Although my title at nDreams was Principal Level Designer, I was the most senior level designer in the company, and I was the head of the level design team. My duties included:
Line managing the other level designers.
Interviewing prospective design candidates (for both level design and game design roles).
Creating new level design workflows and pipelines, as well as improving existing ones.
Ensuring the level designers were fully integrated into the rest of the development team (which wasn’t the case when I joined the studio).
Working with the game’s leadership team to manage team workload and scheduling.
Reviewing and guiding all location development from concept through to final playable.
Mentoring junior level designers.
Overseeing the development of multiple mission types.
Working with with the Game Director to shape the game’s narrative, characters, and draft script.
In addition to team leadership and line management, I was personally responsible for designing three of the game’s six location and building two of them:
I designed the layout of Hookfaber Mansion, although another designer built it in game. I also wrote the scenarios for both the initial mission and the final mission, which are set there.
The concept behind the location is that Gustav Hookfaber – later revealed to be the game’s villain – was conducting supernatural experiments in the basement. In the opening mission, the player is sent to retrieve the equipment of a previous ghostbuster who mysteriously vanished in the mansion.
While collecting the equipment, the player learns the game’s primary mechanics (PKE meter use, trap use, proton wand use and environmental interaction), and believes they accidentally released the Ghost Lord, who bursts out from the basement, leaving a huge hole in the main hall of the mansion.
The mansion was intended to show both the old-money wealth of Gustav’s family, reduced to a dormant, spooky shadow of its former glory; as well as show Gustav’s true personality in the basement: a dark, malevolent and yet brilliant mind.
Time range: 00:00 – 11:40
In this mission, the player returns to Hookfaber’s mansion, having learned the villainous truth about Gustav. They must fight their way through the no longer dormant mansion, reaching the Harvester machine where the Ghost Lord originally emerged, and retrieve his staff, before fleeing.
Because of the damage to the mansion from the introductory mission, the player is unable to take the same route, and must use a different path. The player then needs to fight the Ghost Lord, who is pursuing them as they flee.
This mission ends slightly differently to my original concept, where after leaving the mansion, the Ghost Lord would force the player into the aetherial realm, fighting through stitched-together spectral parts of each main location before emerging on the Golden Gate Bridge for the final battle. In the released version of the game, the player is simply teleported to the bridge for the final battle.

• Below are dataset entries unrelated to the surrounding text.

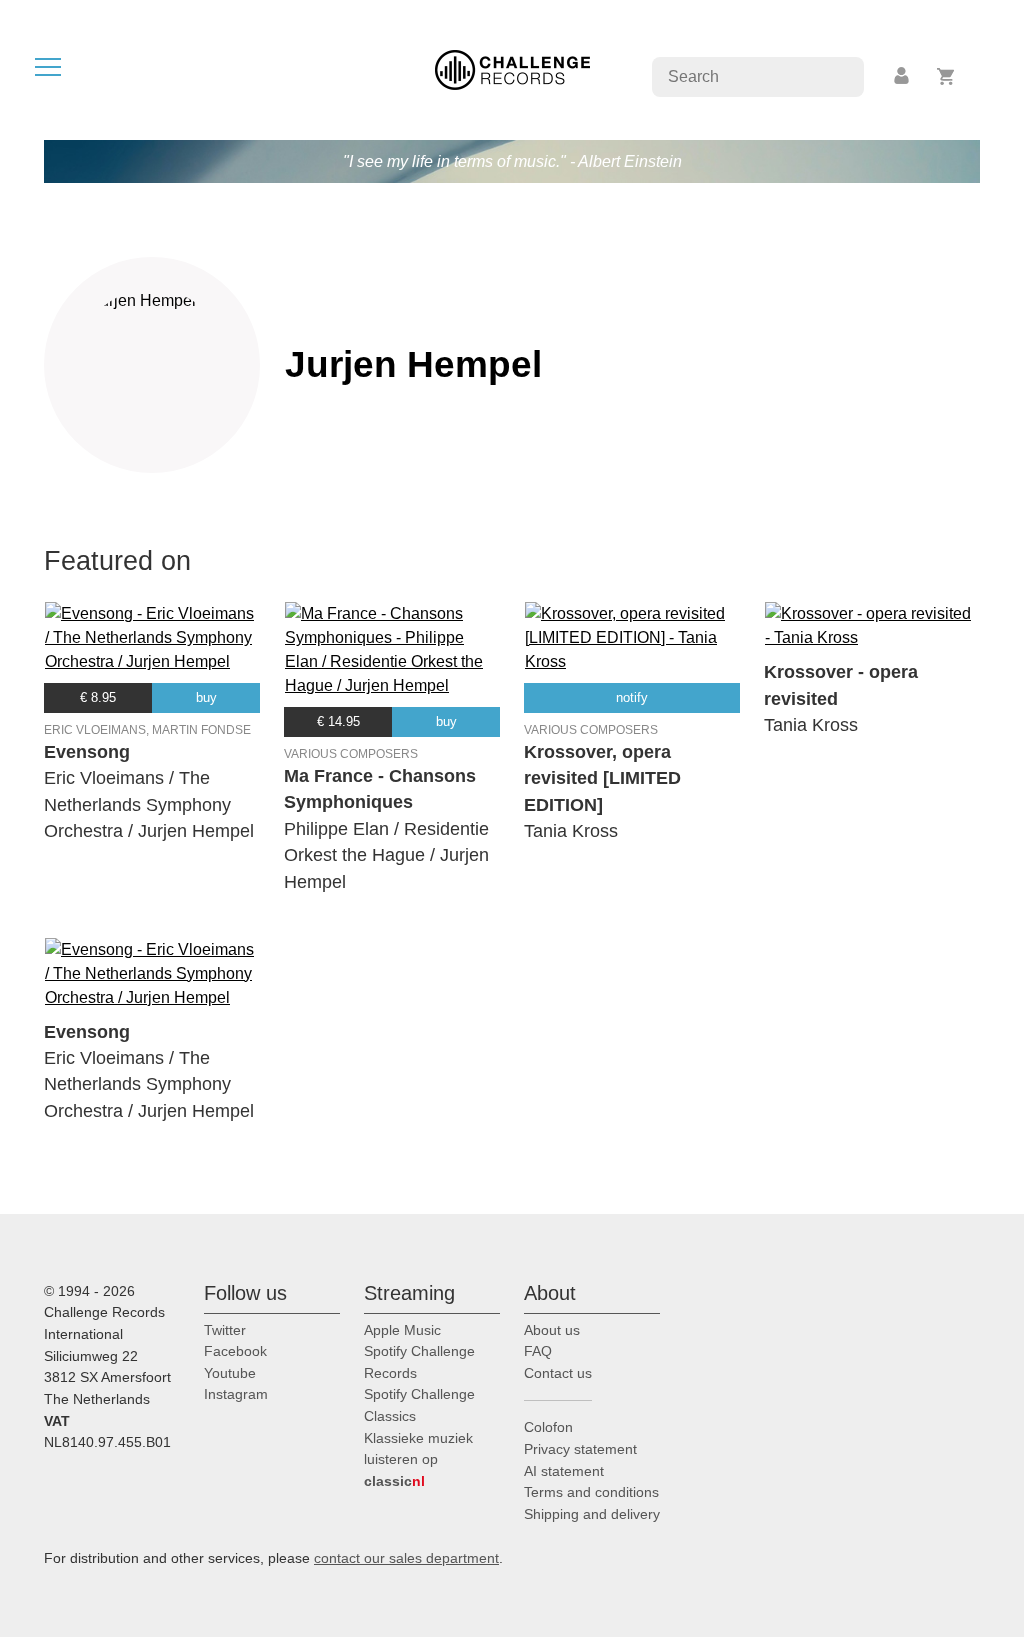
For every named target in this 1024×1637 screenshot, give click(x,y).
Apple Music (402, 1330)
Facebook (235, 1351)
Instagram (236, 1394)
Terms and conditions (591, 1492)
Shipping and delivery (592, 1514)
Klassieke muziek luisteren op (418, 1459)
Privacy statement (580, 1449)
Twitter (225, 1330)
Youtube (230, 1373)
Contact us (558, 1373)
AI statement (564, 1471)
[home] (512, 68)
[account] (903, 76)
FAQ (538, 1351)
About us (552, 1330)
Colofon (548, 1427)
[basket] (946, 76)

Time range: 13:30 – End of video
I designed and implemented this area, set in a water processing plant and sewers. The idea behind the area was to call back to Ghostbusters II’s river of slime sequence, while at the same time providing a range of exit/entry points for missions, and a mix of environmental dressing. As with all locations, it was important to contain a mix of large areas suitable for grand scale battles and game modes, but also shortcuts and smaller, tighter corridors to create spookier atmospheres.
Time range: 24:44 – 30:51
As one of the most iconic areas of San Francisco, it was always intended that we should include Chinatown as one of the game’s locations.
The classic Ghostbusters scene this area was intended to call back to was the hotel ballroom from the original film, so it was vital we included a restaurant with a high ceiling so the player could fire the proton wand at ghosts but ‘accidentally’ hit furniture and walls.
This map made extensive use of smaller areas, intending to feel like the cramped streets and alleys of the real Chinatown. Because the game was being developed for the Meta Quest 2, it was imperative I was able to control sightlines for the player so that there was never too much of the location visible at once, ensuring the headset was able to render the scene at a high enough frame rate to avoid simulation sickness. At the same time, however, we didn’t want to simply have internal spaces, and we wanted the labyrinthine nature of the environment to include different heights as well as alleys etc.
I concentrated on shaping the area so that multiple mission types could fit in it, with the strategic use of opening or closing routes in order to ensure the area felt different each mission.